## What needs to be done
From the data below, restate every line word for word.

## Given entries
= Beginning of Section =

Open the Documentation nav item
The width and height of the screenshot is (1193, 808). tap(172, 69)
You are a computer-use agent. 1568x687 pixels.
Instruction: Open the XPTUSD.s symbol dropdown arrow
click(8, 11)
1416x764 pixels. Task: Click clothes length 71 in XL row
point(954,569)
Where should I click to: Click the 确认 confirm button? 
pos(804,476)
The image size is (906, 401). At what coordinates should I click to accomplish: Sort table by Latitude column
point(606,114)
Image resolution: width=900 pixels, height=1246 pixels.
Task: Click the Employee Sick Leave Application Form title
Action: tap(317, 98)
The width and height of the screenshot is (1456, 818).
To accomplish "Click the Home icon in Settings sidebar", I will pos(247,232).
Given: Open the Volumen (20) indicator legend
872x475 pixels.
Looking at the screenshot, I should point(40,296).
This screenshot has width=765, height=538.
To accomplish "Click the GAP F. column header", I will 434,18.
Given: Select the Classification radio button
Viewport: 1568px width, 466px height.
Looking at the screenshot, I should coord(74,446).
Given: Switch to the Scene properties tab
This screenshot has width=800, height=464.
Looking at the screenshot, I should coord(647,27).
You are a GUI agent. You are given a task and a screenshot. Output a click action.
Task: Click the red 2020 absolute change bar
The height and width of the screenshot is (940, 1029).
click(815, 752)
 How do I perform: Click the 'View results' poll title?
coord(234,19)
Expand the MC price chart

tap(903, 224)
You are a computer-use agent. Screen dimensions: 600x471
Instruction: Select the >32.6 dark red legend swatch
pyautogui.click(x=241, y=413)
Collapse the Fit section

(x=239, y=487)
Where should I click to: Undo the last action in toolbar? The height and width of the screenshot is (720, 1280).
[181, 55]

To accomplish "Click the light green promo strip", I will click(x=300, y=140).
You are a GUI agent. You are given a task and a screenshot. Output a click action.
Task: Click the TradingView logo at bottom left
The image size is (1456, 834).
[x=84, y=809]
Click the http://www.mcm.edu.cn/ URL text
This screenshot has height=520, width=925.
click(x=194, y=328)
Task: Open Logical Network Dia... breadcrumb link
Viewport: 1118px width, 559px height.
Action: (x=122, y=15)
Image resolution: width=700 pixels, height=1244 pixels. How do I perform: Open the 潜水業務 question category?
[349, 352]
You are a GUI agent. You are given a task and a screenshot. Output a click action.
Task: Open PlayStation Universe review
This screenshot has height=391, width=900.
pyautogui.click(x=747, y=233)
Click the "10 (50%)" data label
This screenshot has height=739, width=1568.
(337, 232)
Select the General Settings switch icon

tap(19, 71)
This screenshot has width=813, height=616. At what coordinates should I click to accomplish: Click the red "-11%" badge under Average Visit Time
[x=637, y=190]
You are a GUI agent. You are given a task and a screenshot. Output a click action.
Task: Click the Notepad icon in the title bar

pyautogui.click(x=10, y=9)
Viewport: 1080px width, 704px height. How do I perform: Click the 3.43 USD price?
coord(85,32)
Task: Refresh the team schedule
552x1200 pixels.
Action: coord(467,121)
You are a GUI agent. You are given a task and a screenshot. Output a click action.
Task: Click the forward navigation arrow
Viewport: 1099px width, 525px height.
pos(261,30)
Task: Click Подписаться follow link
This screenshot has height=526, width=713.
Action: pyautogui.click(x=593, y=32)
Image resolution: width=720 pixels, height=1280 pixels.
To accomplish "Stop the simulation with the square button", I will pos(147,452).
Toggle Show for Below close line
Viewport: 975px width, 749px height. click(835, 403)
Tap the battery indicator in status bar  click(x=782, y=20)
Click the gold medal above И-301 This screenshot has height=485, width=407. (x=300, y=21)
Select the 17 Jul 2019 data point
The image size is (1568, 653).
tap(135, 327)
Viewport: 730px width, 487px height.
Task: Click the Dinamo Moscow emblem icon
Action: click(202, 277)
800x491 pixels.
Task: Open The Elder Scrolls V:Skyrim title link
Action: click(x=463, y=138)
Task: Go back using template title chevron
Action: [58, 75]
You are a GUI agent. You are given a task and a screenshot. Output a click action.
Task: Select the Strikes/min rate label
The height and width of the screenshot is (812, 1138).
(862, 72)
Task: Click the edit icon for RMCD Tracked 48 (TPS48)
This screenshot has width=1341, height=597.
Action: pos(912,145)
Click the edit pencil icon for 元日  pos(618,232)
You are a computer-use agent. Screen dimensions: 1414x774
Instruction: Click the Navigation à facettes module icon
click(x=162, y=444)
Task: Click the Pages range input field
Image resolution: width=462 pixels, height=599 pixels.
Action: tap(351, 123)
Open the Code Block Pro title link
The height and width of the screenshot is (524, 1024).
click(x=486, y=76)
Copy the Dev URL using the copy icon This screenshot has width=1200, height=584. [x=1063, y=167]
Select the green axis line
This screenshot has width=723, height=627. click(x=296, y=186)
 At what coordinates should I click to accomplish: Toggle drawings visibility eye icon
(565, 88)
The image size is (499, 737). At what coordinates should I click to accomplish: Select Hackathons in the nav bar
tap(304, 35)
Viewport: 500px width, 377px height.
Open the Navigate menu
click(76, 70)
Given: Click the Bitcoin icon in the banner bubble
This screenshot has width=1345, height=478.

= End of Section =

## Result of the exercise
Open the Documentation nav item
The width and height of the screenshot is (1193, 808). tap(172, 69)
You are a computer-use agent. 1568x687 pixels.
Instruction: Open the XPTUSD.s symbol dropdown arrow
click(8, 11)
1416x764 pixels. Task: Click clothes length 71 in XL row
point(954,569)
Where should I click to: Click the 确认 confirm button? 
pos(804,476)
The image size is (906, 401). At what coordinates should I click to accomplish: Sort table by Latitude column
point(606,114)
Image resolution: width=900 pixels, height=1246 pixels.
Task: Click the Employee Sick Leave Application Form title
Action: tap(317, 98)
The width and height of the screenshot is (1456, 818).
To accomplish "Click the Home icon in Settings sidebar", I will pos(247,232).
Given: Open the Volumen (20) indicator legend
872x475 pixels.
Looking at the screenshot, I should point(40,296).
This screenshot has width=765, height=538.
To accomplish "Click the GAP F. column header", I will 434,18.
Given: Select the Classification radio button
Viewport: 1568px width, 466px height.
Looking at the screenshot, I should coord(74,446).
Given: Switch to the Scene properties tab
This screenshot has width=800, height=464.
Looking at the screenshot, I should coord(647,27).
You are a GUI agent. You are given a task and a screenshot. Output a click action.
Task: Click the red 2020 absolute change bar
The height and width of the screenshot is (940, 1029).
click(815, 752)
 How do I perform: Click the 'View results' poll title?
coord(234,19)
Expand the MC price chart

tap(903, 224)
You are a computer-use agent. Screen dimensions: 600x471
Instruction: Select the >32.6 dark red legend swatch
pyautogui.click(x=241, y=413)
Collapse the Fit section

(x=239, y=487)
Where should I click to: Undo the last action in toolbar? The height and width of the screenshot is (720, 1280).
[181, 55]

To accomplish "Click the light green promo strip", I will click(x=300, y=140).
You are a GUI agent. You are given a task and a screenshot. Output a click action.
Task: Click the TradingView logo at bottom left
The image size is (1456, 834).
[x=84, y=809]
Click the http://www.mcm.edu.cn/ URL text
This screenshot has height=520, width=925.
click(x=194, y=328)
Task: Open Logical Network Dia... breadcrumb link
Viewport: 1118px width, 559px height.
Action: (x=122, y=15)
Image resolution: width=700 pixels, height=1244 pixels. How do I perform: Open the 潜水業務 question category?
[349, 352]
You are a GUI agent. You are given a task and a screenshot. Output a click action.
Task: Open PlayStation Universe review
This screenshot has height=391, width=900.
pyautogui.click(x=747, y=233)
Click the "10 (50%)" data label
This screenshot has height=739, width=1568.
(337, 232)
Select the General Settings switch icon

tap(19, 71)
This screenshot has width=813, height=616. At what coordinates should I click to accomplish: Click the red "-11%" badge under Average Visit Time
[x=637, y=190]
You are a GUI agent. You are given a task and a screenshot. Output a click action.
Task: Click the Notepad icon in the title bar

pyautogui.click(x=10, y=9)
Viewport: 1080px width, 704px height. How do I perform: Click the 3.43 USD price?
coord(85,32)
Task: Refresh the team schedule
552x1200 pixels.
Action: coord(467,121)
You are a GUI agent. You are given a task and a screenshot. Output a click action.
Task: Click the forward navigation arrow
Viewport: 1099px width, 525px height.
pos(261,30)
Task: Click Подписаться follow link
This screenshot has height=526, width=713.
Action: pyautogui.click(x=593, y=32)
Image resolution: width=720 pixels, height=1280 pixels.
To accomplish "Stop the simulation with the square button", I will pos(147,452).
Toggle Show for Below close line
Viewport: 975px width, 749px height. click(835, 403)
Tap the battery indicator in status bar  click(x=782, y=20)
Click the gold medal above И-301 This screenshot has height=485, width=407. (x=300, y=21)
Select the 17 Jul 2019 data point
The image size is (1568, 653).
tap(135, 327)
Viewport: 730px width, 487px height.
Task: Click the Dinamo Moscow emblem icon
Action: click(202, 277)
800x491 pixels.
Task: Open The Elder Scrolls V:Skyrim title link
Action: click(x=463, y=138)
Task: Go back using template title chevron
Action: [58, 75]
You are a GUI agent. You are given a task and a screenshot. Output a click action.
Task: Select the Strikes/min rate label
The height and width of the screenshot is (812, 1138).
(862, 72)
Task: Click the edit icon for RMCD Tracked 48 (TPS48)
This screenshot has width=1341, height=597.
Action: pos(912,145)
Click the edit pencil icon for 元日  pos(618,232)
You are a computer-use agent. Screen dimensions: 1414x774
Instruction: Click the Navigation à facettes module icon
click(x=162, y=444)
Task: Click the Pages range input field
Image resolution: width=462 pixels, height=599 pixels.
Action: tap(351, 123)
Open the Code Block Pro title link
The height and width of the screenshot is (524, 1024).
click(x=486, y=76)
Copy the Dev URL using the copy icon This screenshot has width=1200, height=584. [x=1063, y=167]
Select the green axis line
This screenshot has width=723, height=627. click(x=296, y=186)
 At what coordinates should I click to accomplish: Toggle drawings visibility eye icon
(565, 88)
The image size is (499, 737). At what coordinates should I click to accomplish: Select Hackathons in the nav bar
tap(304, 35)
Viewport: 500px width, 377px height.
Open the Navigate menu
click(76, 70)
Given: Click the Bitcoin icon in the banner bubble
This screenshot has width=1345, height=478.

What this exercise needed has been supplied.